7-9 options: (same as above but, the NPCs get to pick one if the player doesn't cancel it out)
NPC's choices...
frighten, dismay, impress: The Followers that went come back Freaking out, with a capital F. They're literally balls to the walls terrified. They wish they had never done this, they might even act out against those that talked them into it. Of those that returned, they're not the same. I'd go as far to say I'd change their threat type, maybe already delivering some additional trauma in a counter attack where the NPC's were weak (home, family, etc). Maybe even have one or both of them leave the cult entirely, or demand recompense, depending on the setup. One thing's for sure, those guys will never do something like that again.
deal more harm: Okay 4 harm? If the player lets this happen, every single one of them has been at least shot or stabbed. One of the two of them who would have made it back died out there instead. This should snowball, I'd certainly snowball part of that into a bleeding (shot or stabbed) pregnant girl.

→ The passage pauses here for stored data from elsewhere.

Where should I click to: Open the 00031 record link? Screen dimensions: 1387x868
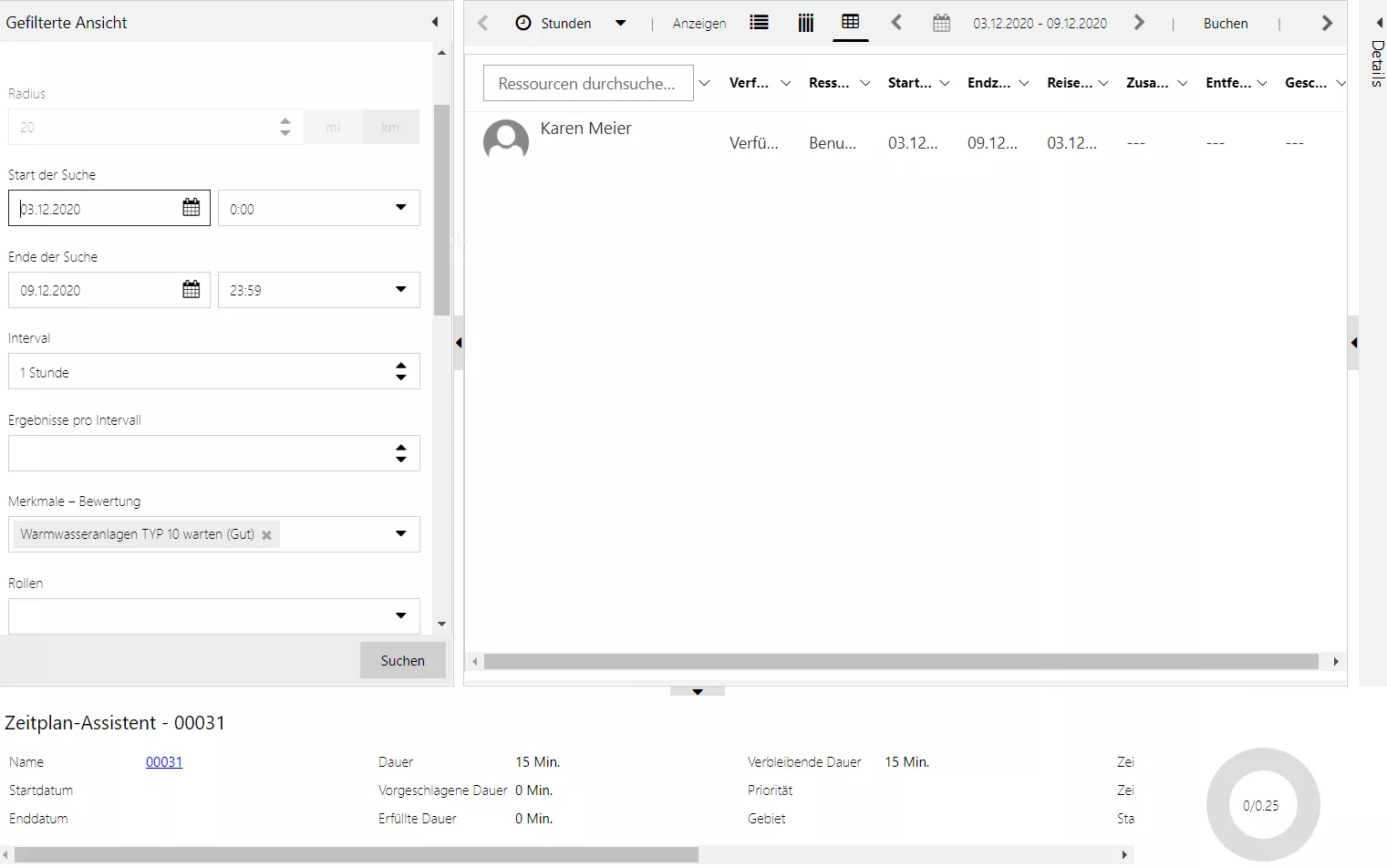164,762
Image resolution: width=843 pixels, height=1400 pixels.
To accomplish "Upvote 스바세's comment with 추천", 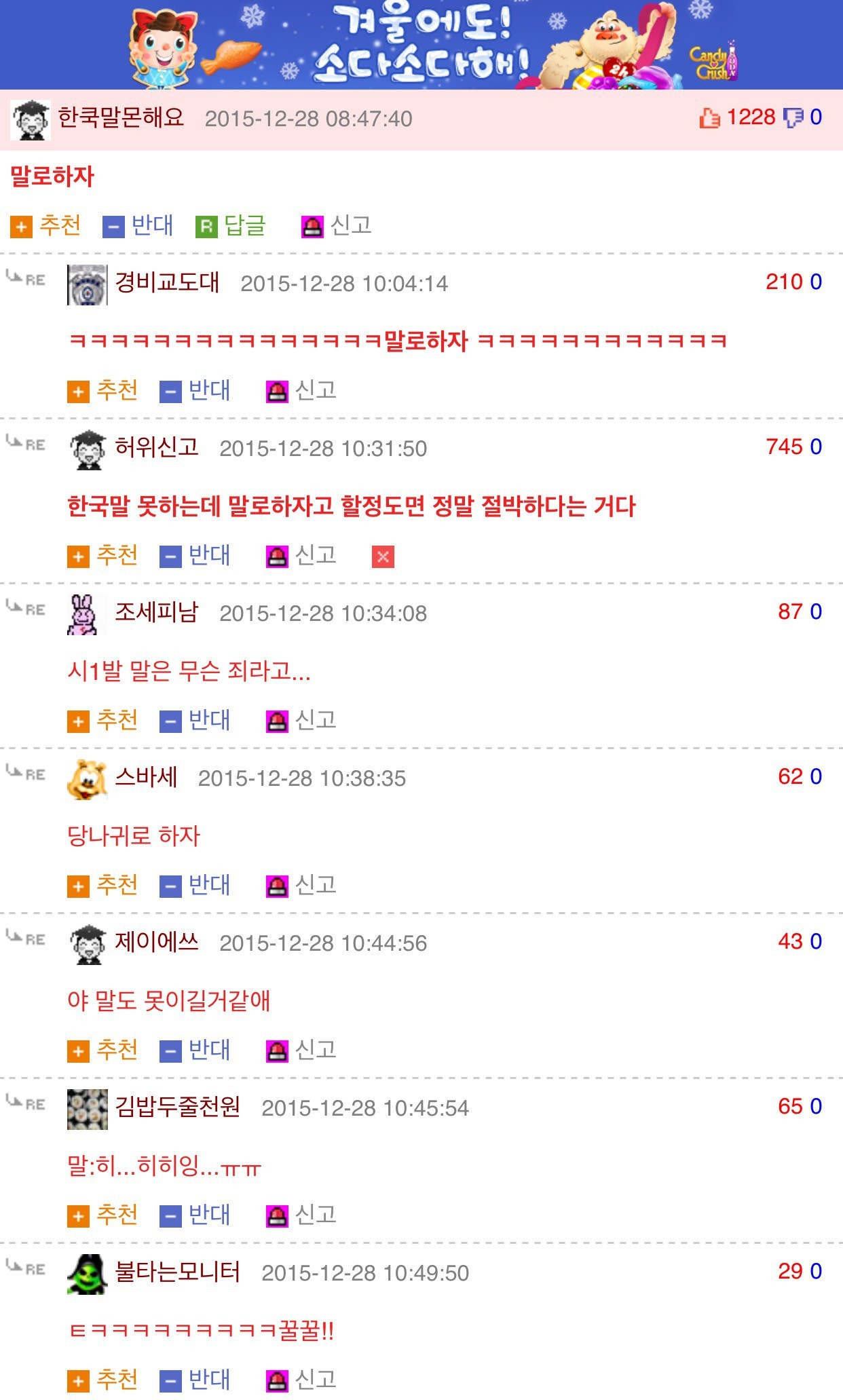I will coord(102,886).
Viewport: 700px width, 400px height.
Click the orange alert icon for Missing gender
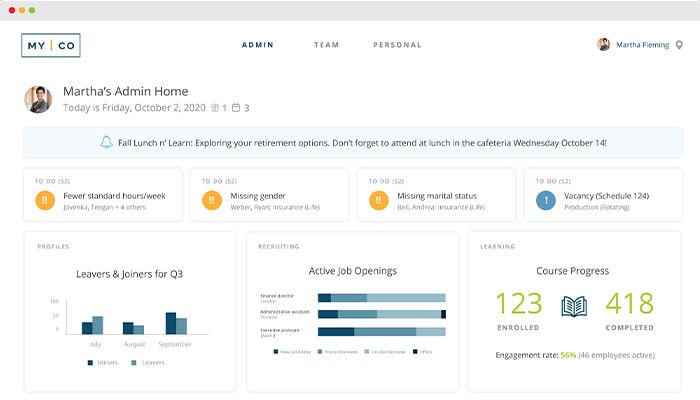coord(211,199)
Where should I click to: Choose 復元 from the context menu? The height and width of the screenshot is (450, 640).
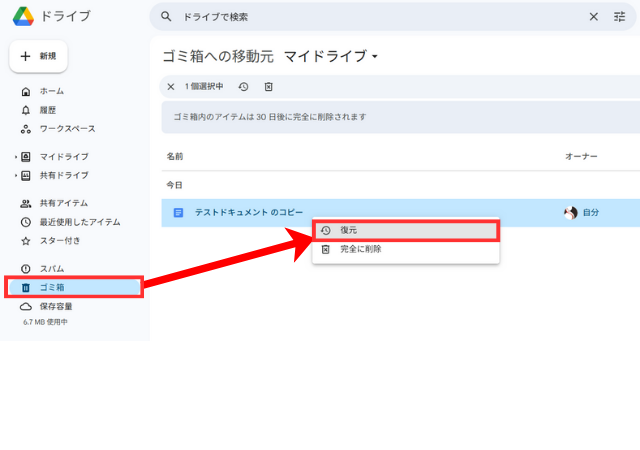[405, 230]

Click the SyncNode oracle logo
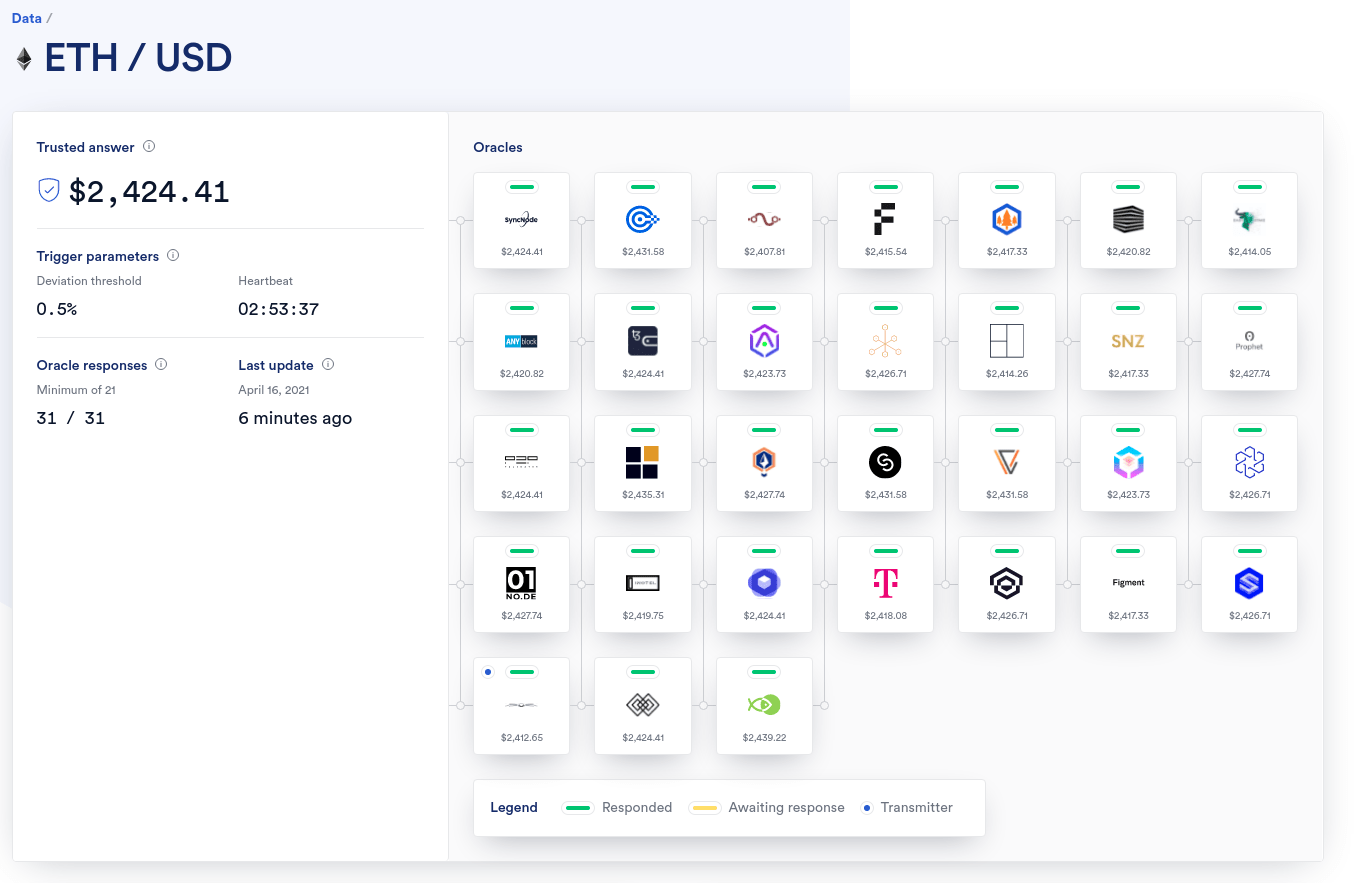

suffer less harm: Okay, so the BlackTeeth didn't even get hurt. I'd only consider this if the player didn't select deal more harm, because then I've got a full-health gang coming back at them, or chasing them on their heels. I might go as far to say, that when they show up with the girl, they show up still in the middle of that battle, they've just brought it all the way here to the PCs, except they brought it on them in a place that isn't good for the PCs. Maybe at night, maybe sideways, maybe through or into something else that shouldn't get all shot to hell. Dunno.
take definite hold: If the player didn't choose to take the girl, this would be they barricade themselves up tightly with her now. Maybe they make her theirs, or as was mentioned before, she makes them hers--but turns out that she didn't really want to get "kidnapped" back to the Hocus anyway. If the player did choose to definitely grab the girl, the NPC's could counter that neither group has her, she got lost somewhere in between with all the fighting and when the followers come running up screaming to the PCs for help... Now she's not in anyone's hands is even MORE dangerous. Now the story snowballs sideways because she's far more likely to get kidnapped by something worse out there alone, and far more likely to get shot by competing interests, fighting over her on whatever's been turned into the battlefield. This is also true if neither side picked to definitely grab the girl.
On a Miss: (same as above, but worse)
Okay so in my hack, the NPC's now get 3 choices (or 2 if the Blackteeth arent really all that), and the player gets 1. So that always makes the situation worse.
No matter what: We solved something with violence, and it was done off-scene with brutes. That means there is a fucking mess on our hands. That is snowballing for sure, and this snowball I'd probably have moved to either immediately on the scene, or into a love letter for partial resolution. The followers that started the fight will always suffer enough harm to break, so they're not helpful at all in what comes next. What comes next is most certainly a violent or hostile response of some kind. The battle isn't over, there is just an intermission.